* Pixel coordinate grounding data *
******
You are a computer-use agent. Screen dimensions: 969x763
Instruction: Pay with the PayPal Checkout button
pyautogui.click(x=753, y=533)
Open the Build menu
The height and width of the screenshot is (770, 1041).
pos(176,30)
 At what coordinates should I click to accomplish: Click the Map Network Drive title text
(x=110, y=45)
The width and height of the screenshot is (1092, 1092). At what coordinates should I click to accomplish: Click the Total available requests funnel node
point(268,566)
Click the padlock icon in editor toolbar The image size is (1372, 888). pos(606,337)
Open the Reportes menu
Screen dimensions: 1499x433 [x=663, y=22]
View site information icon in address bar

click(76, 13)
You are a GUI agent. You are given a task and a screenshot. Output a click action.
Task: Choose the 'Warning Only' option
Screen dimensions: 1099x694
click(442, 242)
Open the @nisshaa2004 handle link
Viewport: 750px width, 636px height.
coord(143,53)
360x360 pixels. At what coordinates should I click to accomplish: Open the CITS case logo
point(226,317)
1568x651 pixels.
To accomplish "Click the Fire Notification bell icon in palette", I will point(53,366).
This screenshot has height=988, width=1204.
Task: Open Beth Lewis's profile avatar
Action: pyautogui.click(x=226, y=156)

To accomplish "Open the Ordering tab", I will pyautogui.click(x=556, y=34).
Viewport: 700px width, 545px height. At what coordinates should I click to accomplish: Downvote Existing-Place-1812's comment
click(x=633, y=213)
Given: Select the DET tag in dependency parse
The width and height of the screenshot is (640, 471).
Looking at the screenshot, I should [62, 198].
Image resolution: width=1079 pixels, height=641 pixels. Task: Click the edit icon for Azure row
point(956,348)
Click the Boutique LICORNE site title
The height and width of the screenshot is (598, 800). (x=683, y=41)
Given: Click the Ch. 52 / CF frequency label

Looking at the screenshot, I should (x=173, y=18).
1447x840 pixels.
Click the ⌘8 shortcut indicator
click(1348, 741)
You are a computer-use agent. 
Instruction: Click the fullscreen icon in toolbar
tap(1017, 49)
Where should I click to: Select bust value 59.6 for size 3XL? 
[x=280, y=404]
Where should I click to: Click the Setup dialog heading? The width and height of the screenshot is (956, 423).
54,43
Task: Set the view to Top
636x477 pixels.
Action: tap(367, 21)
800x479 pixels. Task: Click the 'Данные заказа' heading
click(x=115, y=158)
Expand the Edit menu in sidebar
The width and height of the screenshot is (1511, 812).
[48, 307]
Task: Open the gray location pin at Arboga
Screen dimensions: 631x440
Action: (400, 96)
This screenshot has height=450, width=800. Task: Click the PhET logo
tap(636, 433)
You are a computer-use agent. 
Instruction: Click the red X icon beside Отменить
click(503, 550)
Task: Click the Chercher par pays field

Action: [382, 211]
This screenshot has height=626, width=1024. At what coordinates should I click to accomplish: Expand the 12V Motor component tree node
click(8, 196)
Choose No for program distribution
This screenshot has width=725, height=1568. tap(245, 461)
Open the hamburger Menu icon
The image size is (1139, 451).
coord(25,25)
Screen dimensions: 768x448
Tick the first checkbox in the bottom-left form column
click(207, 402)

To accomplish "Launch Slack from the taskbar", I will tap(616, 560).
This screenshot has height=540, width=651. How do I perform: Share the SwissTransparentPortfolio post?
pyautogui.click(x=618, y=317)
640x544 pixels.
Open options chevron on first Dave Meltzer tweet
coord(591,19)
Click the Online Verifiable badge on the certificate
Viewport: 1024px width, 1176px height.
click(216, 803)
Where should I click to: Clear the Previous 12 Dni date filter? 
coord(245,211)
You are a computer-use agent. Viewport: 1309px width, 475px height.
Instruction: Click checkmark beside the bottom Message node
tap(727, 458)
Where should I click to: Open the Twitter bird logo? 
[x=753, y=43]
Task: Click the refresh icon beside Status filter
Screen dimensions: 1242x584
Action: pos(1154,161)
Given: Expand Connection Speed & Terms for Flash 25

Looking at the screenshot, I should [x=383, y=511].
******
* Task description *
Starting at the first line of the records above, please copy every line exactly through the line containing "Click the padlock", and stop there.

* Written response *
You are a computer-use agent. Screen dimensions: 969x763
Instruction: Pay with the PayPal Checkout button
pyautogui.click(x=753, y=533)
Open the Build menu
The height and width of the screenshot is (770, 1041).
pos(176,30)
 At what coordinates should I click to accomplish: Click the Map Network Drive title text
(x=110, y=45)
The width and height of the screenshot is (1092, 1092). At what coordinates should I click to accomplish: Click the Total available requests funnel node
point(268,566)
Click the padlock icon in editor toolbar The image size is (1372, 888). pos(606,337)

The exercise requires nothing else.